## EXERCISE PROMPT
Pictures must not appear in the copy. Reproduce exactly, and only, the lines from the one with "626x755 pixels. How" through the end of the data below.

## MATERIAL FOR THIS TASK
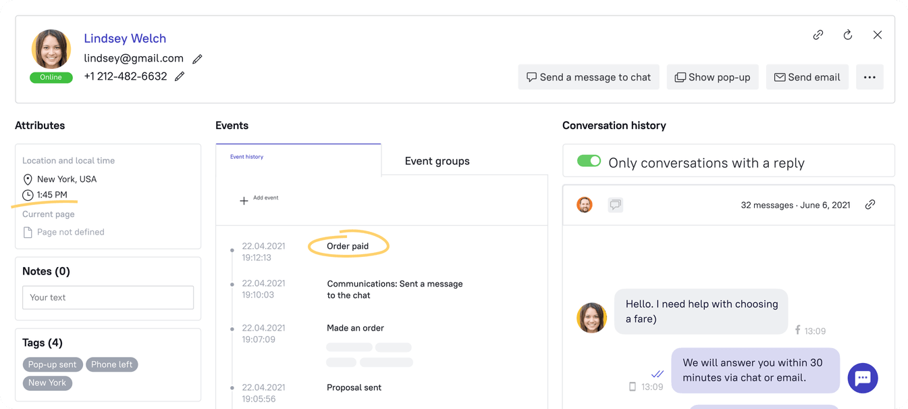Open the Lindsey Welch name link
The image size is (908, 409).
pyautogui.click(x=125, y=39)
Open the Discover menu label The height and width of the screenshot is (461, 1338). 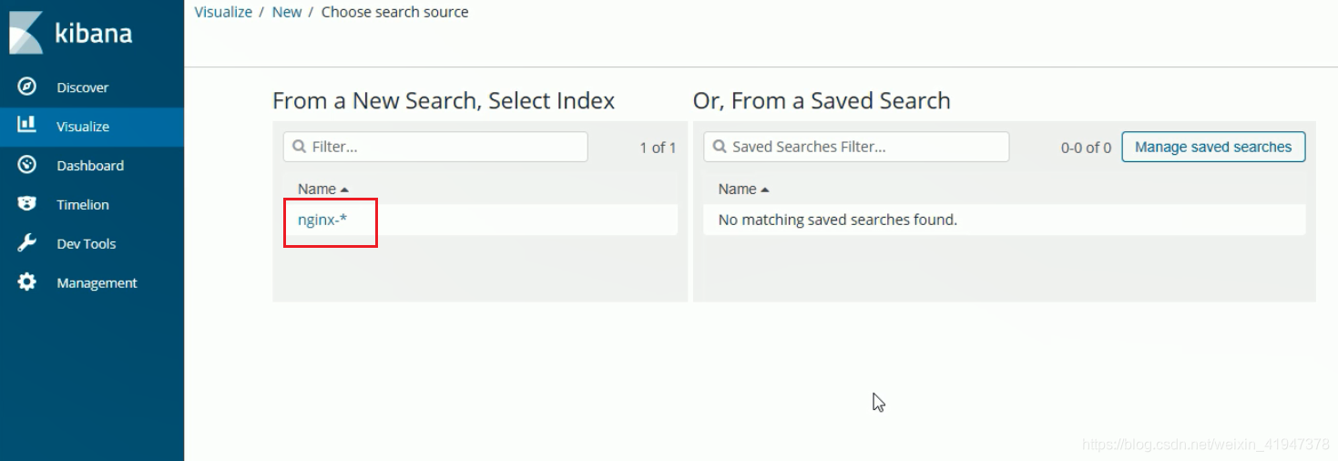click(x=82, y=87)
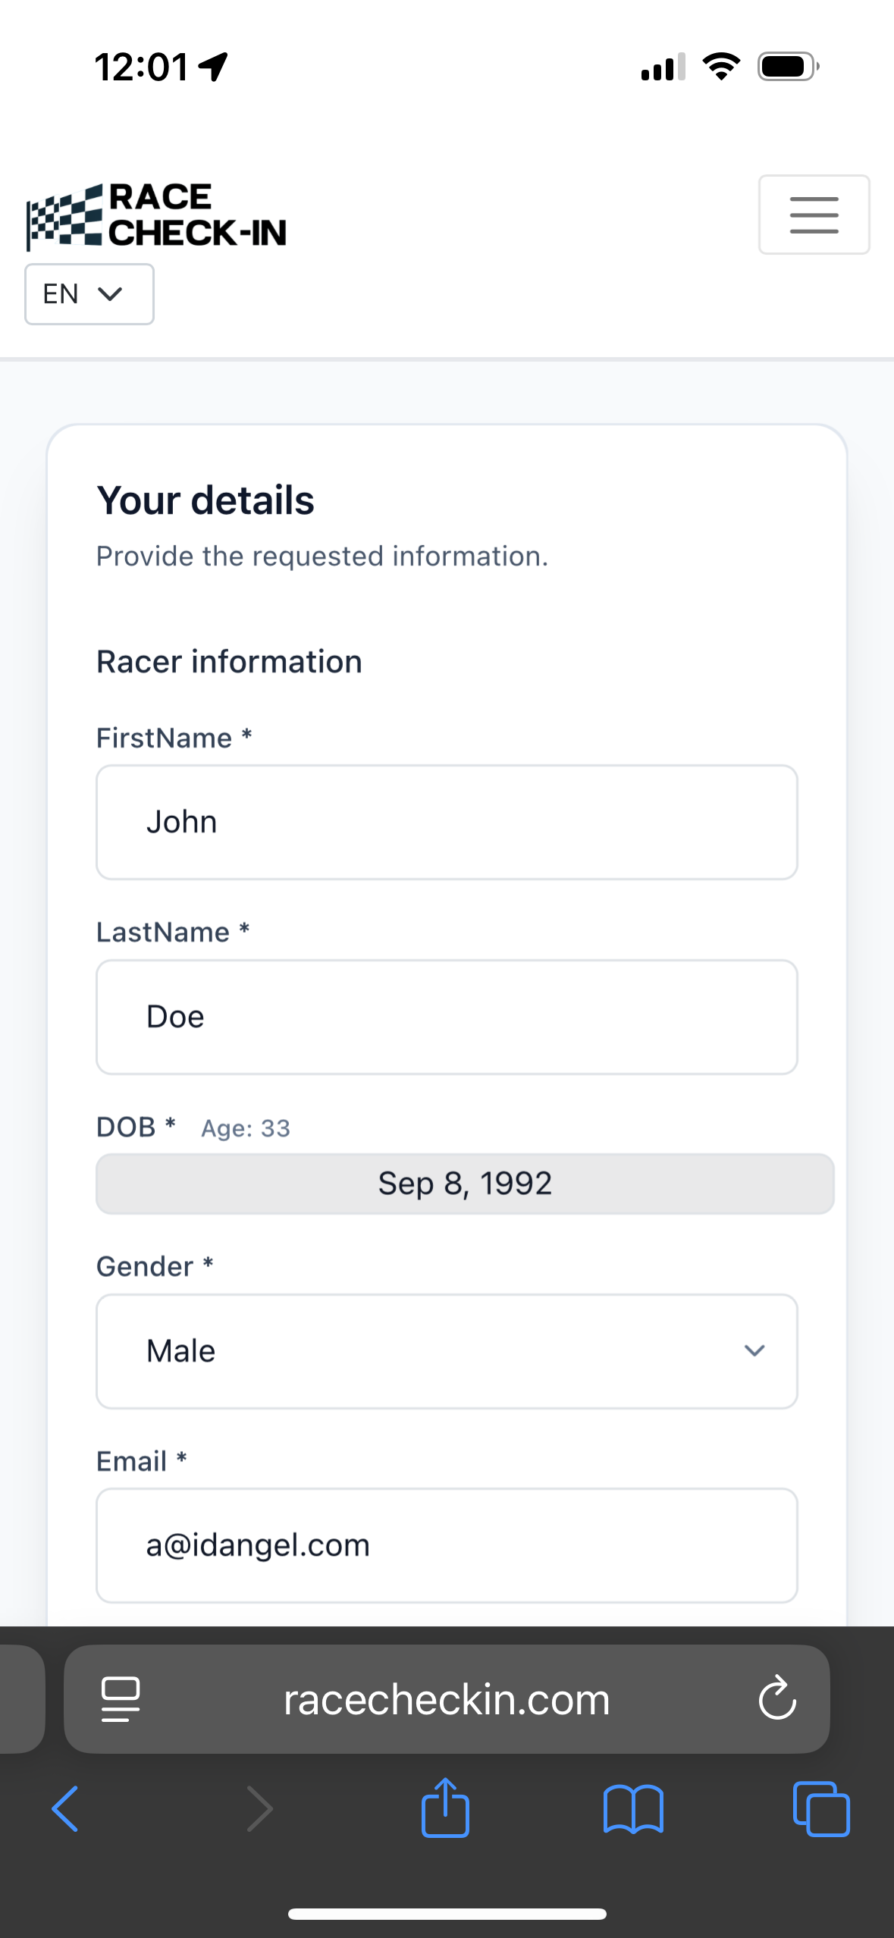Open Safari bookmarks book icon
Screen dimensions: 894x1938
pos(633,1808)
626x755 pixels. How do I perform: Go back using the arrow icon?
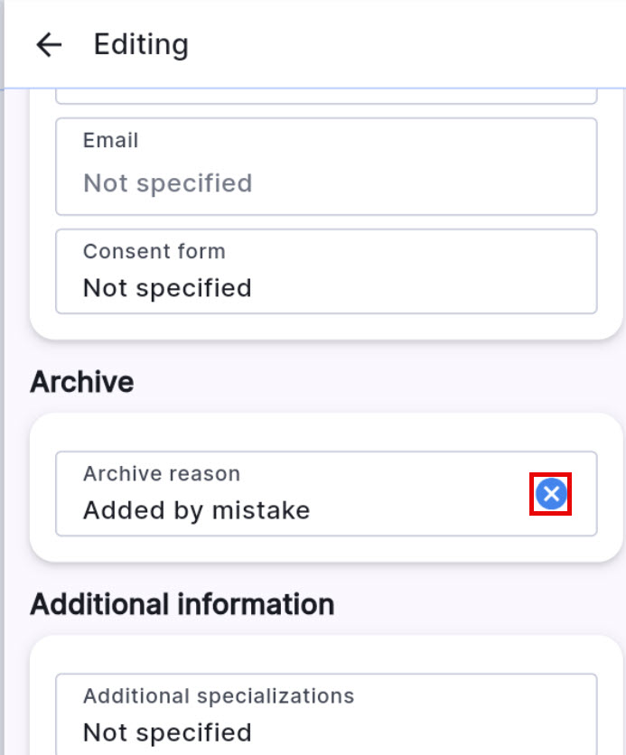(x=49, y=44)
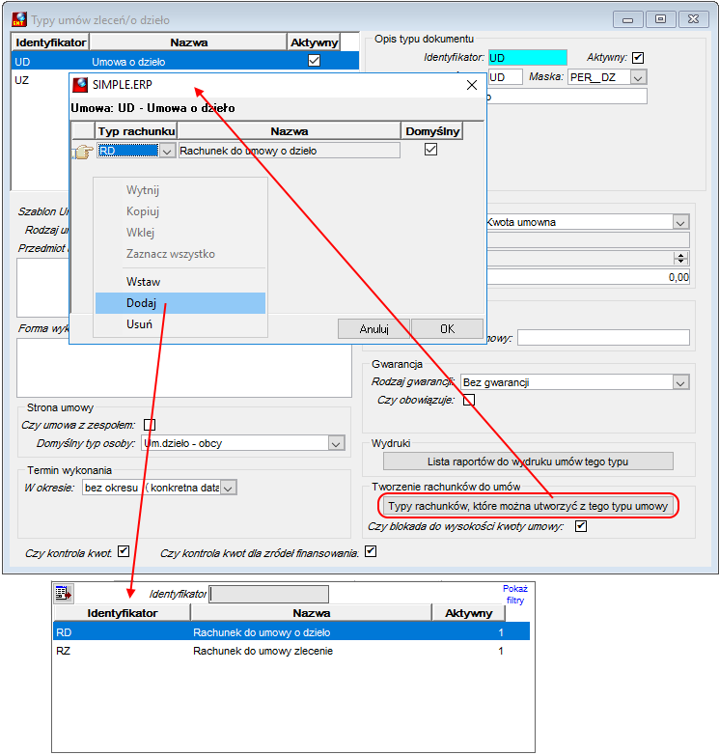Expand the Domyślny typ osoby combo box
Viewport: 719px width, 755px height.
(x=336, y=443)
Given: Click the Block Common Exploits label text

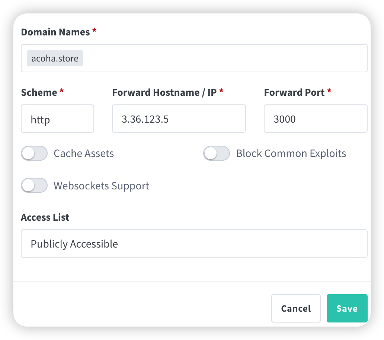Looking at the screenshot, I should (x=291, y=154).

## FINISHED TASK
626x755 pixels. How do I perform: Go back using the arrow icon?
(x=49, y=44)
Expand the Domyślny typ osoby combo box
Viewport: 719px width, 755px height.
(x=336, y=443)
Given: Click the Block Common Exploits label text

Looking at the screenshot, I should (x=291, y=154).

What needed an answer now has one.